§ Task brief: Each entry is to be retyped exactly as it appears. Leave the images out.

§ Dataset entries:
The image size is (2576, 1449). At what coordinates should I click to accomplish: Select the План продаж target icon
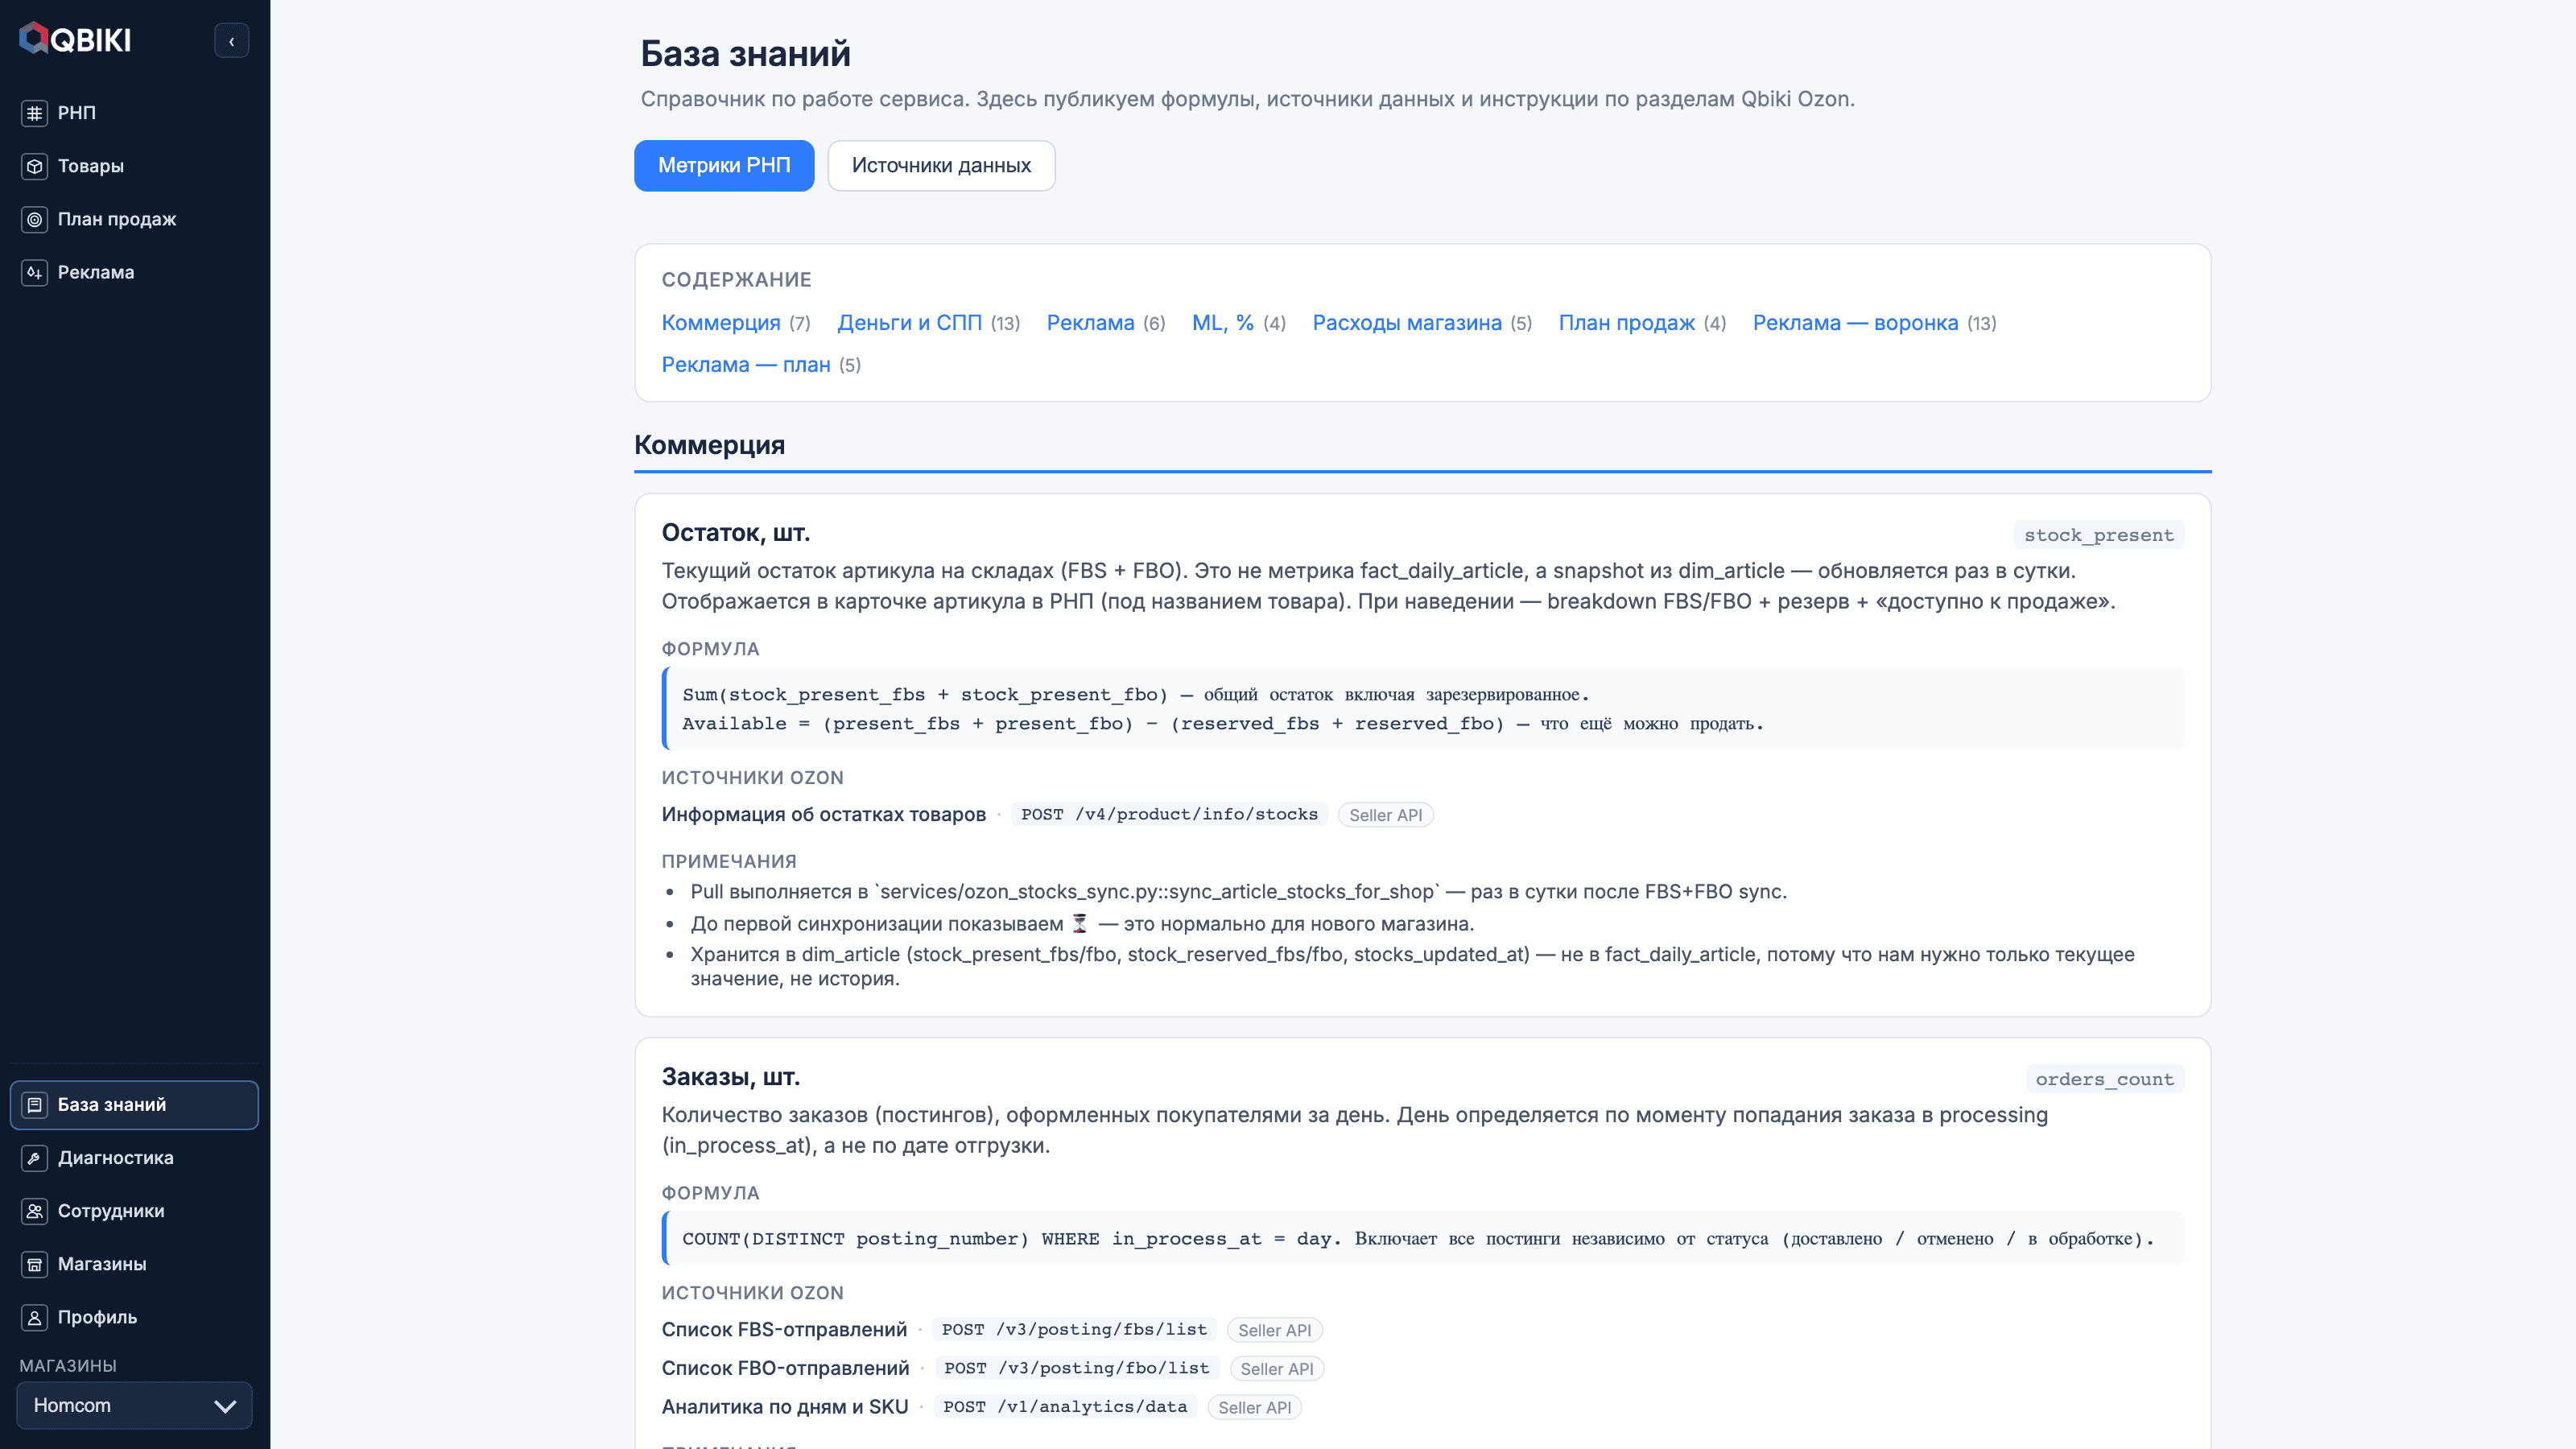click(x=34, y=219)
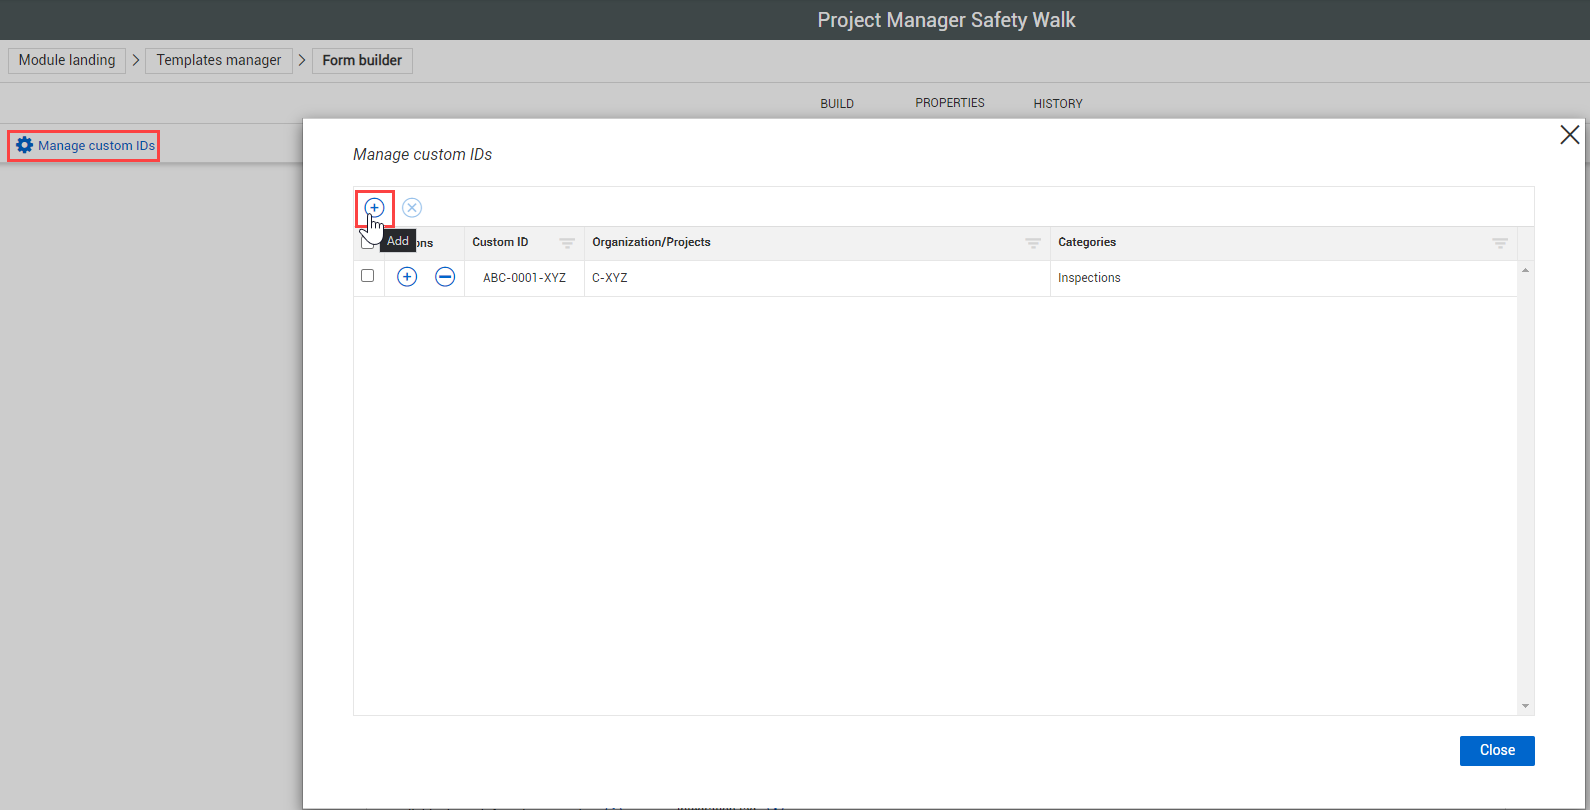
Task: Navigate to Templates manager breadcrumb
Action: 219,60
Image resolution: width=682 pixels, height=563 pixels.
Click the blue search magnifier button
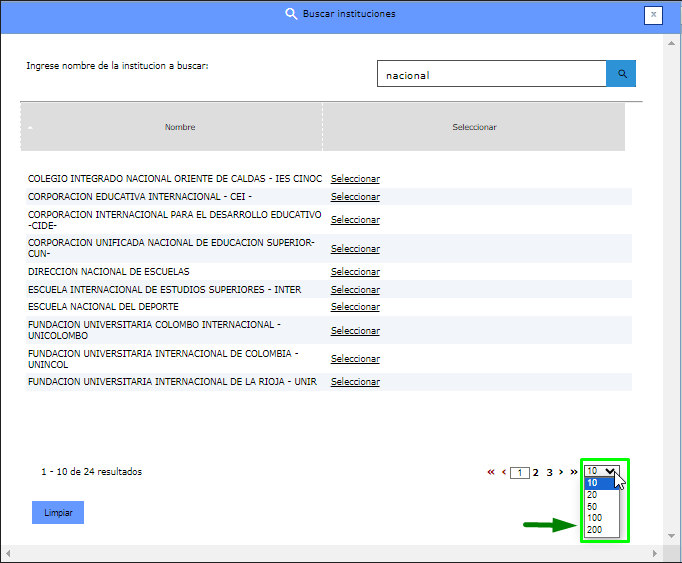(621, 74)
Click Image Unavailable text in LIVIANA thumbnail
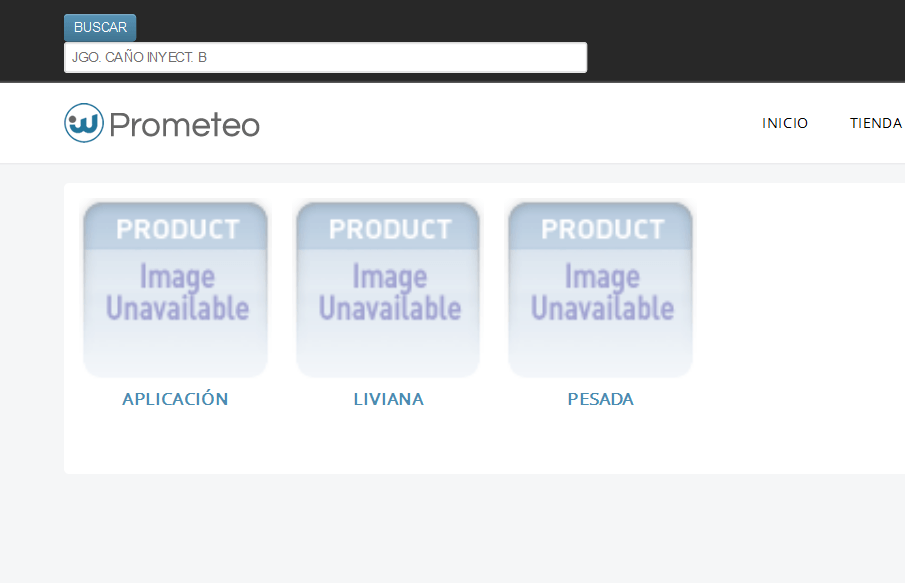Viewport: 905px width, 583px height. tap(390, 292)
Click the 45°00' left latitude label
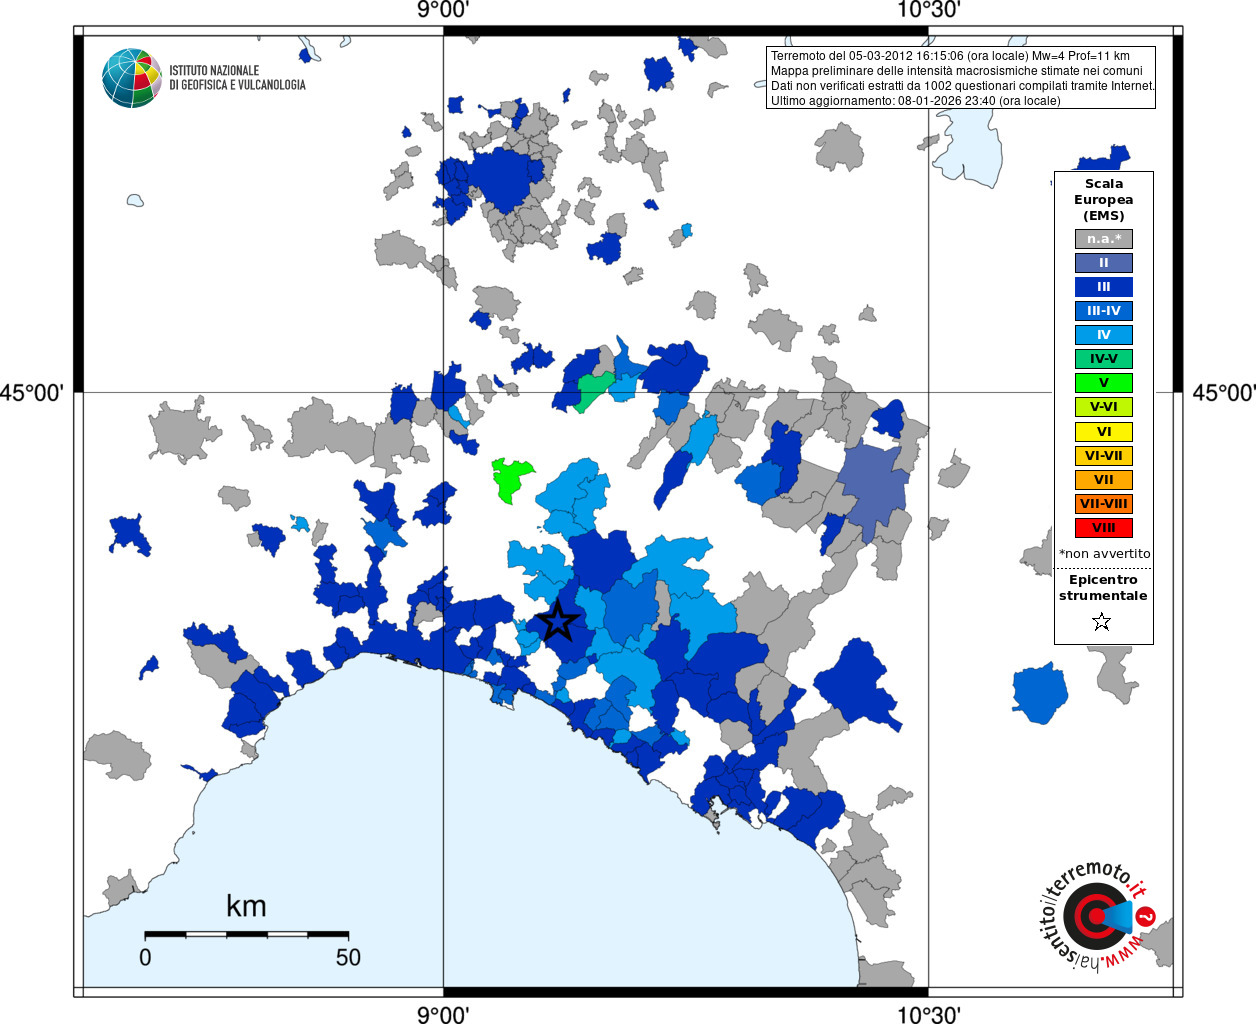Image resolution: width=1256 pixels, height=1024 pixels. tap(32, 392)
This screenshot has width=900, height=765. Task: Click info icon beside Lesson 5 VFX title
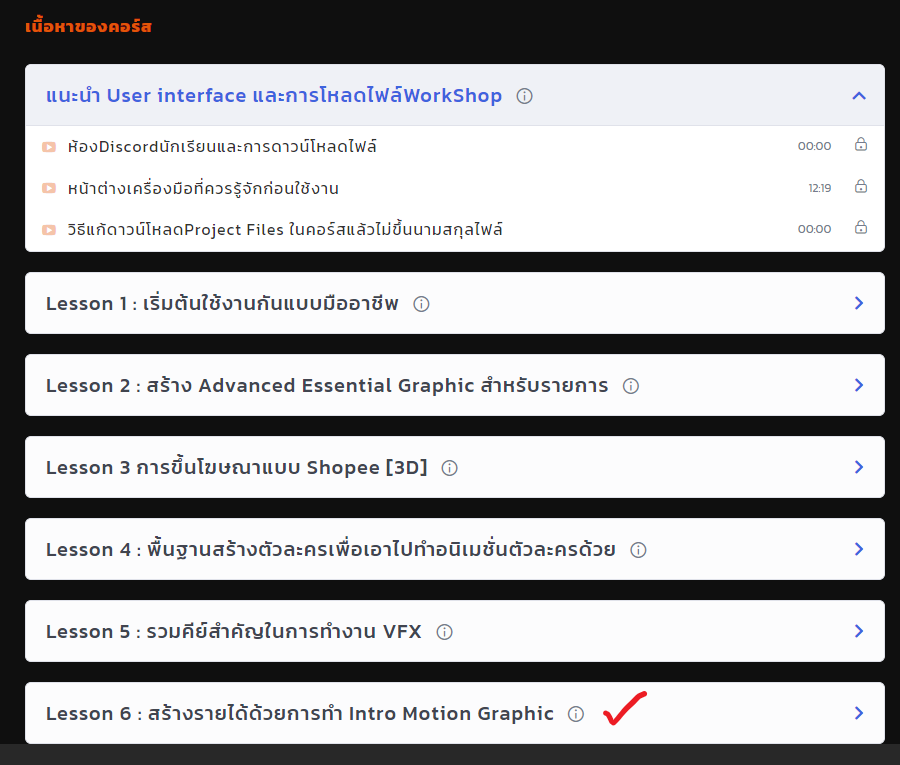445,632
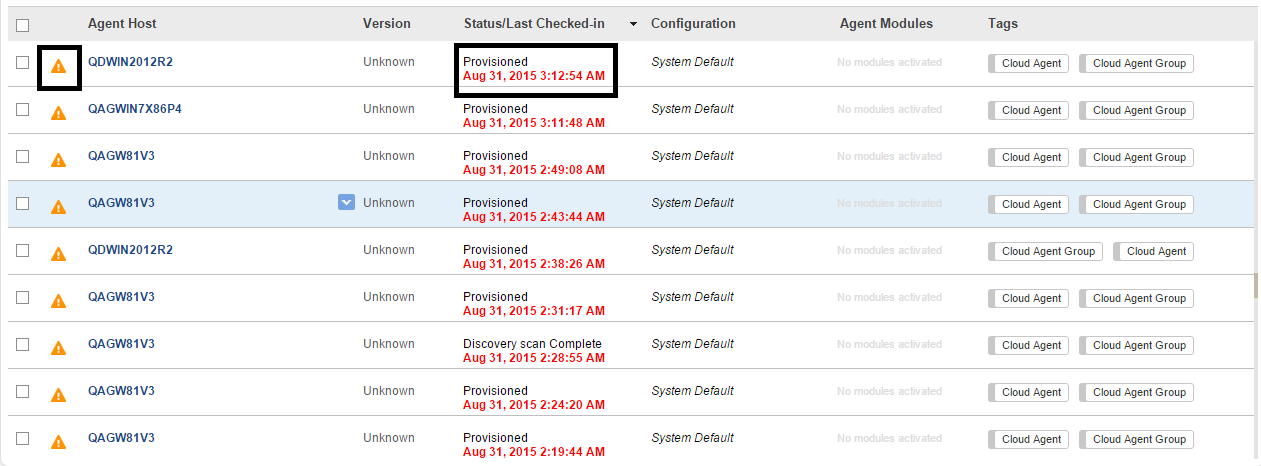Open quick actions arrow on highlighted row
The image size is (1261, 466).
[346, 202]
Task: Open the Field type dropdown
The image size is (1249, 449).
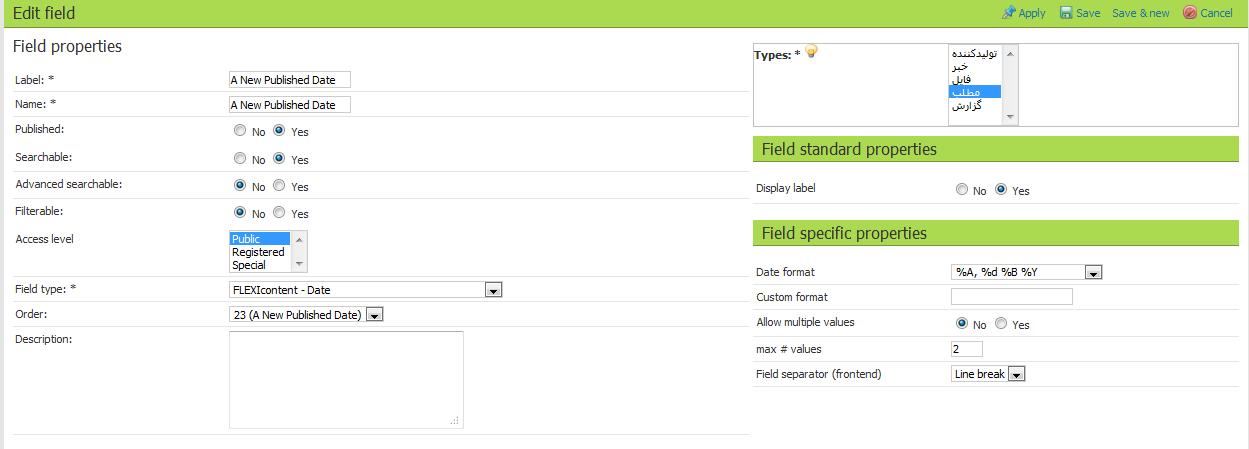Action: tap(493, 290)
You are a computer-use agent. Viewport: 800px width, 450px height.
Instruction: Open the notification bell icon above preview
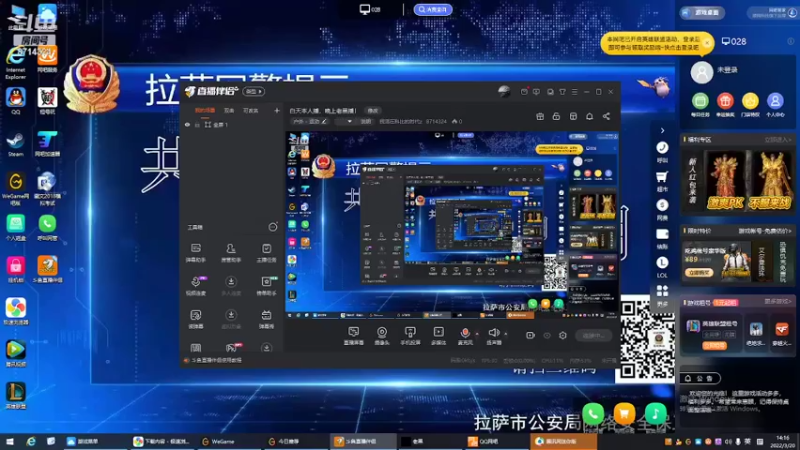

§ Written solution:
The image size is (2576, 1449). At what coordinates should I click to accomplish: Select the План продаж target icon
click(x=34, y=219)
Task: Navigate to Templates manager breadcrumb
Action: 219,60
Image resolution: width=682 pixels, height=563 pixels.
Click the blue search magnifier button
(621, 74)
Click Image Unavailable text in LIVIANA thumbnail
Viewport: 905px width, 583px height. tap(390, 292)
Click the 45°00' left latitude label
Image resolution: width=1256 pixels, height=1024 pixels. tap(32, 392)
This screenshot has width=900, height=765. Task: Click info icon beside Lesson 5 VFX title
445,632
Open quick actions arrow on highlighted row
The image size is (1261, 466).
[346, 202]
Task: Open the Field type dropdown
The image size is (1249, 449).
Action: tap(493, 290)
You are a computer-use agent. Viewport: 800px width, 450px height.
Instruction: Open the notification bell icon above preview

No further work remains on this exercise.